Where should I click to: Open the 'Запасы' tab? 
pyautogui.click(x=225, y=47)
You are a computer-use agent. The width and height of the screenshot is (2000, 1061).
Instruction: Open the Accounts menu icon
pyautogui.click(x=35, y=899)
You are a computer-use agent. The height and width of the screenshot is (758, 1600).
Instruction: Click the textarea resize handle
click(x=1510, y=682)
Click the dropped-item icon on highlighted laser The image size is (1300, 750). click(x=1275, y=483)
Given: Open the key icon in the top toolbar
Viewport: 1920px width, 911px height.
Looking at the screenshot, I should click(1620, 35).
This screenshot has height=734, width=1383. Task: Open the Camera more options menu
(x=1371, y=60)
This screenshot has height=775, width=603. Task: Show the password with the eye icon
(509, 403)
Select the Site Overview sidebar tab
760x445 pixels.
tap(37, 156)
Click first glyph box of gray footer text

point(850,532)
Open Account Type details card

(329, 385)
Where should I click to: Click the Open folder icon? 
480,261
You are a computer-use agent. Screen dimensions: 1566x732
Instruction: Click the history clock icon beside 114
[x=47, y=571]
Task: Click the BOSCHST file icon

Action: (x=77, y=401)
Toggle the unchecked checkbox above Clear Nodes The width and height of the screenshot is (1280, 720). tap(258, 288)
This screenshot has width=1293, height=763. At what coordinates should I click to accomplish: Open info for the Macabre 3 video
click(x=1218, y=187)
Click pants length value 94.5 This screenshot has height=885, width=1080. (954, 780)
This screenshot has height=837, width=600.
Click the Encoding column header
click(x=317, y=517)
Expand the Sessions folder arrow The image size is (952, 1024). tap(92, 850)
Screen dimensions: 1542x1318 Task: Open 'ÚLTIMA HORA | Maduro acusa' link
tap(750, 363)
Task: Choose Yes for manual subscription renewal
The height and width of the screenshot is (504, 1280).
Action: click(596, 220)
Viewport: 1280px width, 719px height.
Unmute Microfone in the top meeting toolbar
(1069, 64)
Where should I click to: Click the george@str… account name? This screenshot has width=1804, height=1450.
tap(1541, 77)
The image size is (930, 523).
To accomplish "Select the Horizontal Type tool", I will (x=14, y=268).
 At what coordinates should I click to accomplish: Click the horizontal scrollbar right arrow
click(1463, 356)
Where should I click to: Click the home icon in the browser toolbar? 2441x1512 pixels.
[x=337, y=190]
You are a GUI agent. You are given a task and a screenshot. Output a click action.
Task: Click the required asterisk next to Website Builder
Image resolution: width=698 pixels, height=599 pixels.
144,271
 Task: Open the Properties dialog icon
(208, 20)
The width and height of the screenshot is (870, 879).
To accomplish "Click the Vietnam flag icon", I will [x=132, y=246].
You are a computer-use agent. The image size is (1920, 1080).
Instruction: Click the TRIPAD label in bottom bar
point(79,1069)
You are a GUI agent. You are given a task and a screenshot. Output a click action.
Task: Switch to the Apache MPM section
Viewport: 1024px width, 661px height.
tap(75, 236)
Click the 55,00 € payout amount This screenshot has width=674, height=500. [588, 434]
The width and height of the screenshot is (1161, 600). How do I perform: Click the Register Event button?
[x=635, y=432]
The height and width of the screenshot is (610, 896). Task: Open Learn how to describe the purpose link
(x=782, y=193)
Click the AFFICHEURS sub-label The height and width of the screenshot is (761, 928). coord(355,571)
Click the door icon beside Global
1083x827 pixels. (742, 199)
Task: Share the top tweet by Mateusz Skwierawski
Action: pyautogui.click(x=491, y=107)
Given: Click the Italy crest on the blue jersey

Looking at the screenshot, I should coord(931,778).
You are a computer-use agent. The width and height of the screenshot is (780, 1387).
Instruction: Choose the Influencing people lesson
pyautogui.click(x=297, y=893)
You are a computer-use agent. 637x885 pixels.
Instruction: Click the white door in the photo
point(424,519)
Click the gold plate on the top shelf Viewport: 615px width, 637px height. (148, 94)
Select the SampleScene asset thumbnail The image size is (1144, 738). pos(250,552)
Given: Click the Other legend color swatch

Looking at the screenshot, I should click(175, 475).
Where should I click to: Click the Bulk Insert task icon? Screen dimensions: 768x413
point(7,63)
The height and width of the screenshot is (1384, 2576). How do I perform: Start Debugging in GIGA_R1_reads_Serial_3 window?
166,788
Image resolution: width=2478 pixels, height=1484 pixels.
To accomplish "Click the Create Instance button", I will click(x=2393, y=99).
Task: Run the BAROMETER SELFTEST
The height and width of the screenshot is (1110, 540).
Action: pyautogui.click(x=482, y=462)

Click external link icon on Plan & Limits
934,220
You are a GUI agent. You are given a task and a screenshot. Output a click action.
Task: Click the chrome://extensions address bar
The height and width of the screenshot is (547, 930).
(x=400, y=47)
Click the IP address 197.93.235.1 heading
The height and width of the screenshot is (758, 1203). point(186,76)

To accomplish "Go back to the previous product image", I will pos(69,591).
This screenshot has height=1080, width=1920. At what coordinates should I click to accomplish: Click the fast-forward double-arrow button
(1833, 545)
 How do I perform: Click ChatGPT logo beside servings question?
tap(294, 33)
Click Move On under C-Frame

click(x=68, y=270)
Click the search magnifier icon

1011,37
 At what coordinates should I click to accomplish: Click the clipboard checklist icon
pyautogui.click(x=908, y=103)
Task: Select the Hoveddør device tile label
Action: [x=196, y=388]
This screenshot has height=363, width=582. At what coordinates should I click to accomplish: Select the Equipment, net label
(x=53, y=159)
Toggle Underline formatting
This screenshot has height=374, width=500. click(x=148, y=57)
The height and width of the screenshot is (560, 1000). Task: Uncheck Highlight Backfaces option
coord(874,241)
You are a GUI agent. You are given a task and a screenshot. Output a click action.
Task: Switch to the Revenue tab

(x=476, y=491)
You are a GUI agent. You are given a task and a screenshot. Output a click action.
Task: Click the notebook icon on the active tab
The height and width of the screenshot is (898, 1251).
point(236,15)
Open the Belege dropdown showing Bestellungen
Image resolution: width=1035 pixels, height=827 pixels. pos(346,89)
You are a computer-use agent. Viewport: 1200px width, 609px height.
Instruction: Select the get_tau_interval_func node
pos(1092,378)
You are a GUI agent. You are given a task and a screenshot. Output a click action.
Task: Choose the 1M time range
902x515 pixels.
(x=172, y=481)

════

Aim of the exercise:
Can you rewrite the lines from the beginning through the line containing "click(x=317, y=517)", inclusive, with "Instruction" renamed to "Command" and nothing else altered?

Answer to the problem:
Where should I click to: Open the 'Запасы' tab? 
pyautogui.click(x=225, y=47)
You are a computer-use agent. The width and height of the screenshot is (2000, 1061).
Command: Open the Accounts menu icon
pyautogui.click(x=35, y=899)
You are a computer-use agent. The height and width of the screenshot is (758, 1600).
Command: Click the textarea resize handle
click(x=1510, y=682)
Click the dropped-item icon on highlighted laser The image size is (1300, 750). click(x=1275, y=483)
Given: Open the key icon in the top toolbar
Viewport: 1920px width, 911px height.
Looking at the screenshot, I should click(1620, 35).
This screenshot has height=734, width=1383. Task: Open the Camera more options menu
(x=1371, y=60)
This screenshot has height=775, width=603. Task: Show the password with the eye icon
(509, 403)
Select the Site Overview sidebar tab
760x445 pixels.
tap(37, 156)
Click first glyph box of gray footer text

point(850,532)
Open Account Type details card

(329, 385)
Where should I click to: Click the Open folder icon? 
480,261
You are a computer-use agent. Screen dimensions: 1566x732
Command: Click the history clock icon beside 114
[x=47, y=571]
Task: Click the BOSCHST file icon

Action: (x=77, y=401)
Toggle the unchecked checkbox above Clear Nodes The width and height of the screenshot is (1280, 720). tap(258, 288)
This screenshot has width=1293, height=763. At what coordinates should I click to accomplish: Open info for the Macabre 3 video
click(x=1218, y=187)
Click pants length value 94.5 This screenshot has height=885, width=1080. (954, 780)
This screenshot has height=837, width=600.
Click the Encoding column header
click(x=317, y=517)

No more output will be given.